Outline
Email claiming to be from Halifax Bank announces that 3rd-party intrusions have been detected and the recipient’s account has therefore been limited for security reasons. The recipient is instructed to click a link to confirm his or her identity and verify that the account has not been used fraudulently.
Brief Analysis
The email is not from Halifax. Links in the message open a fake website that contains web forms designed to steal the recipient’s account login details, credit card data and other personal information.
Example
Dear Halifax Bank Customer,
We have detected 3rd-party intrusions in many of our customers account, and because your security is our primary concern, we have limited your account until you confirm your identity and verify that your account has not been used for fraud purposes.
To access our online account validation form and remove the limitations on your account, please click on the following link:
Click here to access the validation form
After you complete our online validation form your account limitations will be removed and you can begin using your account as usual.
Thank you for taking your time,
Halifax Bank Security Office.
Detailed Analysis
According to this message, which purports to be from UK bank, Halifax, third party intrusions have been detected on the recipient’s account and, as a result, the account has been limited for security reasons. Supposedly, to restore access, the account holder must confirm his or her identity and verify that the account has not been used for fraud. The email instructs the recipient to access a “validation form” by clicking a link.

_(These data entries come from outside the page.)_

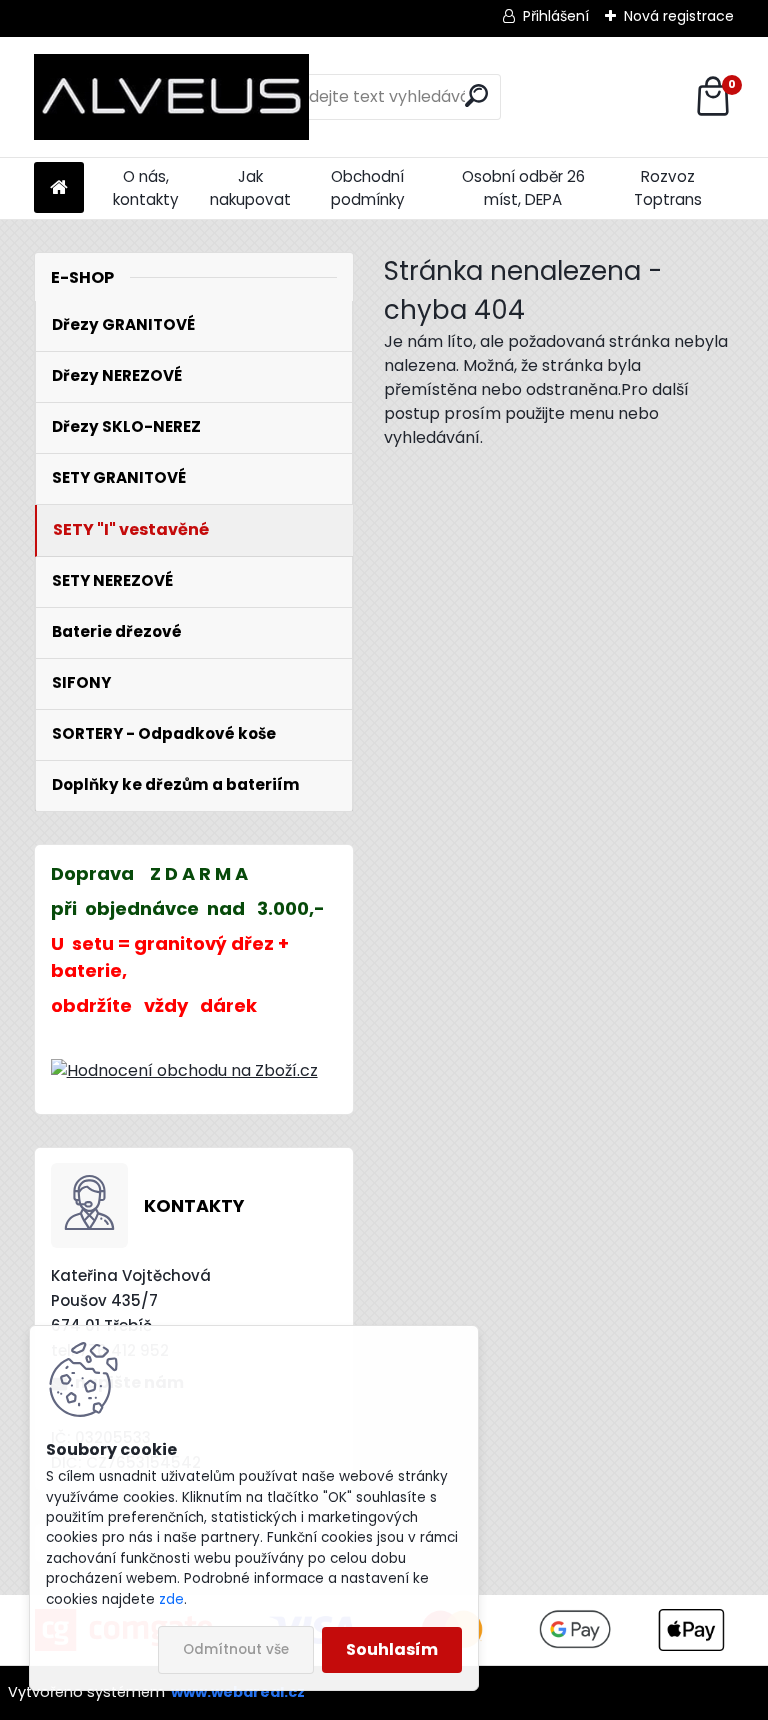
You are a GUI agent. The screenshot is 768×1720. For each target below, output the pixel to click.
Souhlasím (392, 1649)
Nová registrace (679, 16)
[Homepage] (59, 188)
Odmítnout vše (236, 1649)
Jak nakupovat (250, 188)
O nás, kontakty (146, 188)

However, the email is not from Halifax bank and the recipient’s account has not been limited as claimed.
Halifax customers who fall for the lies in the scam email and click the link will be taken to a fake website designed to look like the real Halifax site and asked to login:
Next, they will be asked to provide name and contact information:
And, on a final form, they will be asked to provide their card details:
After the final form is completed, victims will be automatically redirected to the genuine Halifax website and, at least until the criminals begin using the stolen information, they may remain unaware that they have just been scammed.

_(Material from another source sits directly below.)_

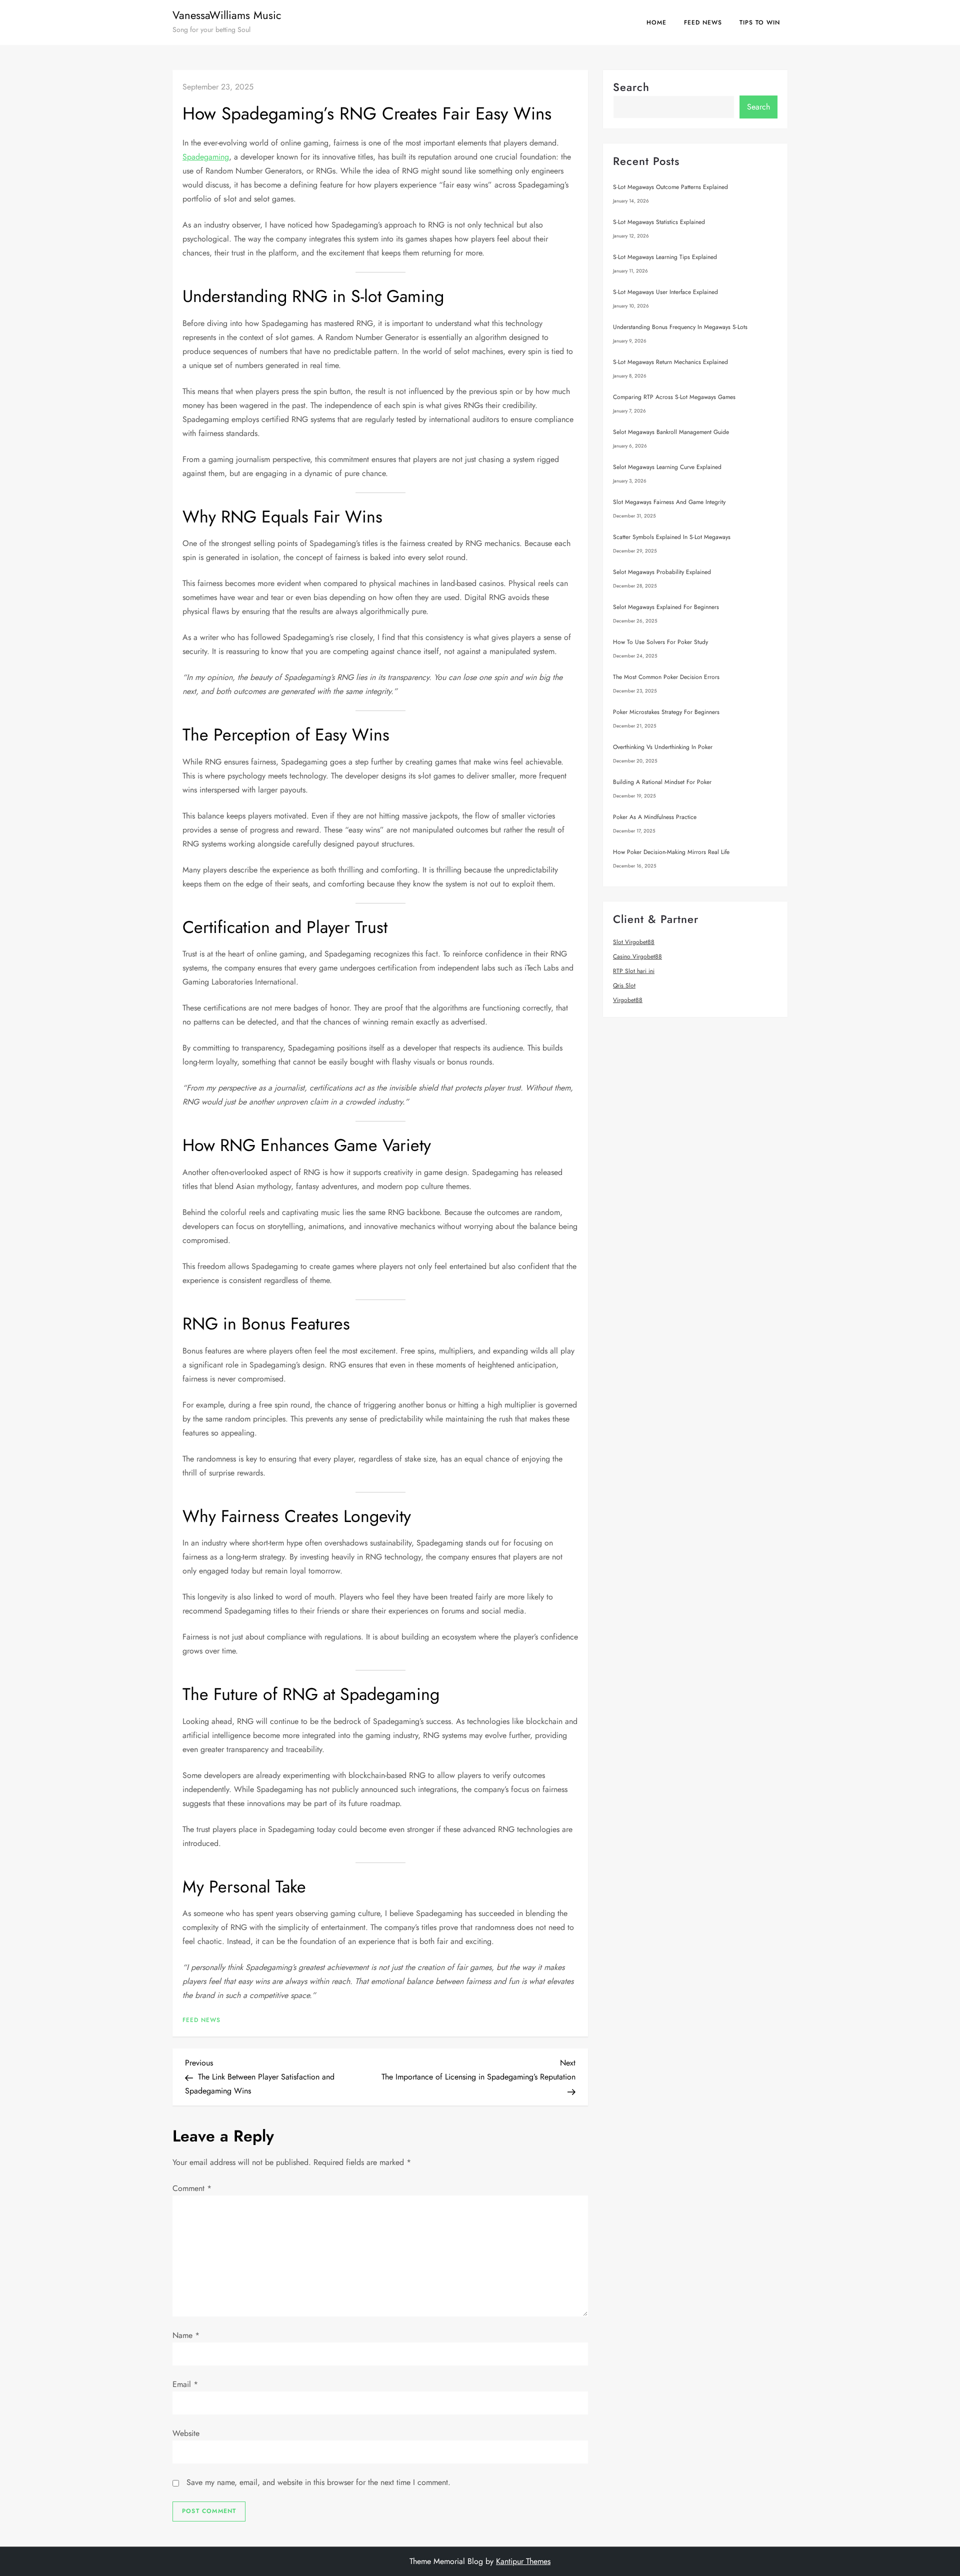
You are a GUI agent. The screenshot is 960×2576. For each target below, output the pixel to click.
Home (656, 22)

Using the information provided on the fake forms, the scammers can hijack genuine Halifax accounts, lock out their rightful owners and commit banking and credit card fraud.

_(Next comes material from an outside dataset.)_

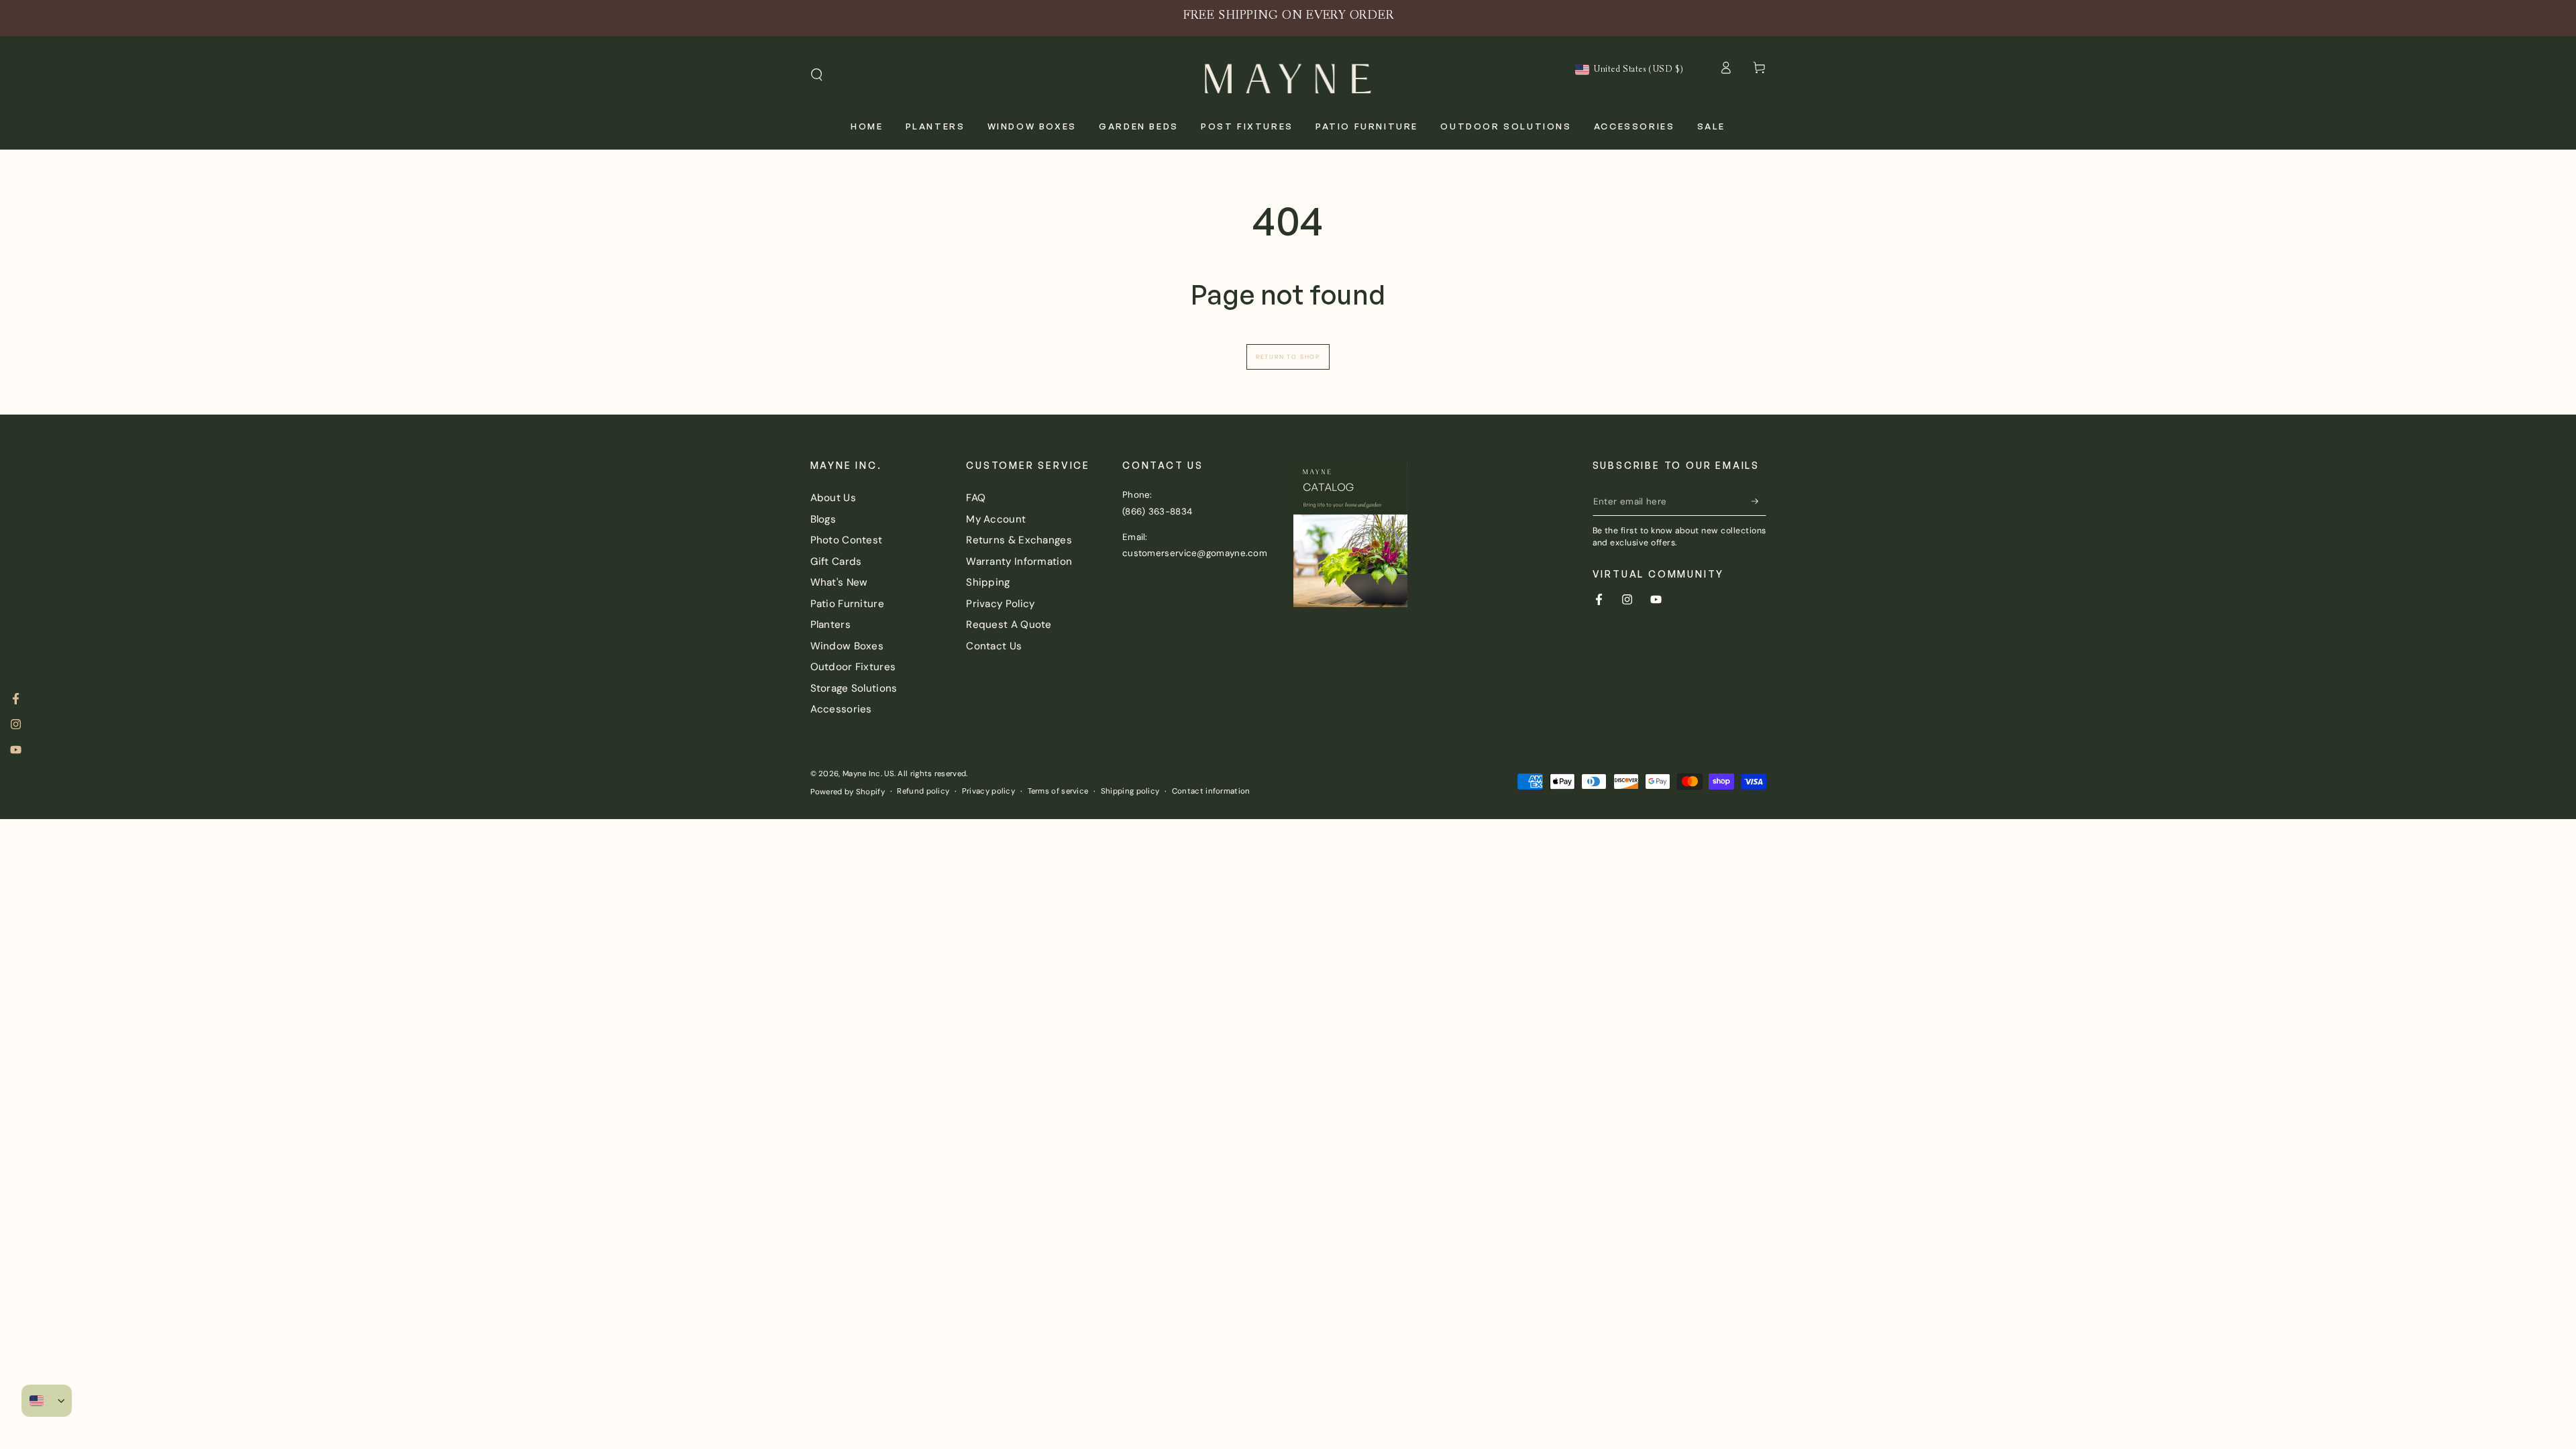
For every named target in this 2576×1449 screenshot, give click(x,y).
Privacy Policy (1000, 603)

The bank has published information about Halifax phishing scams, including how to report any that you receive, on its website.
Phishing continues to be one of the most significant online scams. Be very cautious of any unsolicited message that claims that you must click a link or open an attached file to rectify a problem, restore account access, or update account information. To be safe, login to your online accounts by entering the address into your browser’s address bar rather than by clicking a link in an email.